Intercultural Training: When things don’t work because of culture, not skills  

The start looked promising: a small team of international professionals from West Asia arrives in Germany, bringing strong qualifications and high motivation to succeed in a new environment. And yet, things don’t run as smoothly as expected. 

Meetings feel slow. Feedback lands differently than intended. Decisions take longer or are interpreted in unexpected ways. No one is “obviously doing anything wrong” — and that’s exactly what makes it so hard to pinpoint. 

What’s happening here isn’t a competence issue. It’s a cultural one. 

When teamwork breaks down because of invisible differences 

Many of these situations stay below the surface. Feedback that feels “too direct.” Silence in meetings that comes across as disengagement. Unclear expectations around who should make decisions. 

The challenge: everyone is acting logically, just according to different cultural rules. 
This is exactly where intercultural training comes in. 

The approach: making differences visible and discussable 

In our workshop, we worked with participants to make these invisible differences tangible. Instead of focusing on theory, we focused on real day-to-day situations: real challenges, real questions, and real experiences. 

Three themes quickly stood out: 

1. Communication: direct vs. indirect 

In Germany, communication is typically clear and direct: fast, factual, and without many layers. In many West Asian cultures, communication tends to be more context-driven and indirect. 

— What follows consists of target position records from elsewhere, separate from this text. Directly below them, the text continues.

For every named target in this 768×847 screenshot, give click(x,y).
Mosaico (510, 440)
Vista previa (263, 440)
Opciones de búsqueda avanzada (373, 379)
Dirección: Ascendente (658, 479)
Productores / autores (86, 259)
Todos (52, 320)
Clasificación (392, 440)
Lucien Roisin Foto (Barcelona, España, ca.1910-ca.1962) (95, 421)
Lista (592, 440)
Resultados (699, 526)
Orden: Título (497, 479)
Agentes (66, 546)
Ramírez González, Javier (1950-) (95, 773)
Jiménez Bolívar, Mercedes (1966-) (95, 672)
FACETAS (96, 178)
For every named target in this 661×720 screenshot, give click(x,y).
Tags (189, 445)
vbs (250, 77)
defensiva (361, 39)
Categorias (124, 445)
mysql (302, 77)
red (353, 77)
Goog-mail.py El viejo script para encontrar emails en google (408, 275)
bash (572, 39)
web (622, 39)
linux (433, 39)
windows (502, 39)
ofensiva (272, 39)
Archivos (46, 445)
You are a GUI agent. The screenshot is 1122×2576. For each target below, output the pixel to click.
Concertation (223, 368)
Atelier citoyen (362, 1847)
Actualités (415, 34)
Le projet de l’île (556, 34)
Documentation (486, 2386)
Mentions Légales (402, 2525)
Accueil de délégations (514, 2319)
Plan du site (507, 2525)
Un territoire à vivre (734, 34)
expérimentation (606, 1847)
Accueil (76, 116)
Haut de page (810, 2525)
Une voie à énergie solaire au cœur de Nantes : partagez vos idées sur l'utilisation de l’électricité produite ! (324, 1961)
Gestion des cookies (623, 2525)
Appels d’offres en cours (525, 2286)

What feels efficient to one side can come across as harsh or impolite to the other. And more cautious communication can be perceived as vague or evasive. 

2. Feedback: constructive vs. face-saving 

Open, critical feedback is a normal part of working life in many German teams. 
In other cultures, criticism is expressed more carefully — often indirectly or in private. 

This easily leads to misunderstandings: 
“Why is this so blunt?” or “Why isn’t anyone saying this clearly?” 

3. Decision-making: collaborative vs. hierarchical 

In Germany, employees are often expected to contribute proactively and take part in decision-making. 
In more hierarchical cultures, decisions are more likely to come from the top. 

The result: some are perceived as “too passive,” others as “too assertive”, even though both are simply following what they know. 

From understanding to action 

The key step was translating these insights into everyday work. 

Together, we: 

  • reflected on typical team situations  
  • made expectations on both sides visible  
  • developed practical communication and collaboration strategies  

One crucial element: creating a safe space for open questions. 
Many topics that usually remain unspoken could finally be addressed. 

The result: more clarity, less friction 

What changed wasn’t so much behavior but the understanding behind it. 

Participants were able to: 

  • better interpret and adapt communication  
  • give and receive feedback more consciously  
  • navigate daily work with greater confidence  

Across the team, this led to more clarity, fewer misinterpretations, and a noticeably smoother way of working together. 

Intercultural challenges rarely come from a lack of competence. 
They arise because we assume different things are “normal” — without realizing it. 

Intercultural training makes these differences visible. 
And in doing so, it creates the foundation for something often underestimated: genuine mutual understanding.